If significantly more than half of your coworkers left (fired, laid off, quit), it's very reasonable to assume that you now have twice the work to do. Moreover, we've seen in just the last two weeks people sleeping on the floor of the Twitter office(s), working more than 8hr/day, to urgently ship features that Elon personally nixed hours after launching. The language that Elon used repeatedly over the last week is "hardcore", implying that Old Twitter's way of working is "not hardcore"; if you were working 8hr/day before, what does "hardcore" mean beyond that?
> people who are "triggered" by words or don't love what they do
I love what I do, but I'm not about to start working harder without being compensated for that work. If you sign an agreement to work somewhere for a certain amount and the other party demands you work more without more compensation, no amount of "loving what you do" makes that equitable or fair. Loving what you do doesn't mean sacrificing the worth of your craft because someone said to.
Sussing out people who are "triggered" isn't a business move, it's a loyalty test. Loyalty is uncorrelated with skill or motivation. "Loving what you do" is uncorrelated with loyalty. There's a lot of companies out there doing amazing work that are hiring. Twitter isn't somehow special. If you love what you do and have been given an ultimatum by your new boss who has gotten rid of half of your coworkers and wants you to do more work, how is the logical move to _stay_ at the company?
Rather he kept people who don't feel like they have other options. Either due to immigration or feel they can't easily find another job or have financial obligation that don't allow the risk.
Most people don't like these sorts of ultimatums, especially those with the most options and flexibility.
Why would an engineer care about that? I see this kind of sentiment expressed here frequently and it's so bizarre. Engineers make products, they don't design them, they don't make the determination that they are marketable or profitable, that is all on the business end of things. Why would an engineer care? Why do people impart an absurd obligation onto twitter engineers?
If you step back from the trainwreck and look around, the job market is not good anywhere. Some definitely will find fast employment, but > or = quality & remuneration is not a given. For the rest, 3 months may cover on-boarding time, if they strike an offer quickly. This just sucks all the way around. I wonder if EM has a master plan or a brain tumor.

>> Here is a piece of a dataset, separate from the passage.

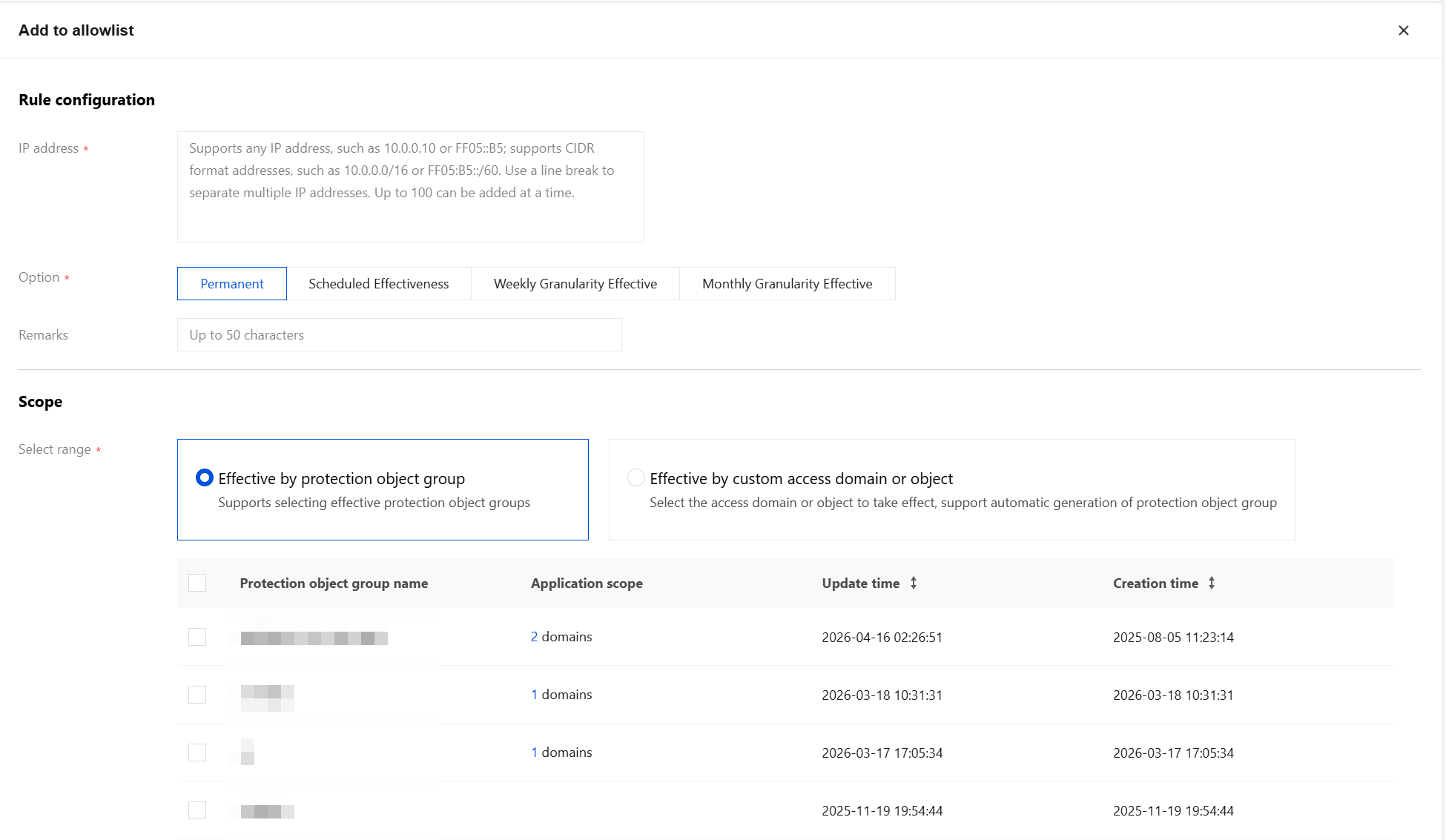
Task: Close the Add to allowlist dialog
Action: (x=1403, y=30)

Yea, I have friends who work at SpaceX and seems to be doing just fine. The zeitgeist on HN is basically if you ever do anything challenging, don't even think about it, it is bad for your mental health. You probably should just concede in life, don't work hard, regress into resentment for "rich people" and make sure no one else succeeds.
What kind of a shitty place has this become? Supposed to be "Hacker News". Not a whole lot of hackers here.
It's says something when the greatest living hacker, George Hotz, now wants to work at Twitter. But so many of the readers of "hacker news" can't even imagine why.
There's literally an Ask HN on the front page right now about the most impactful thing readers have built with like 300 comments. Hard to believe that such a thread isn't celebrating hard work and perseverance.
Perhaps people are tired of being told "hard work is its own reward" from people who are extremely rewarded with money and a suspicious lack of hard work.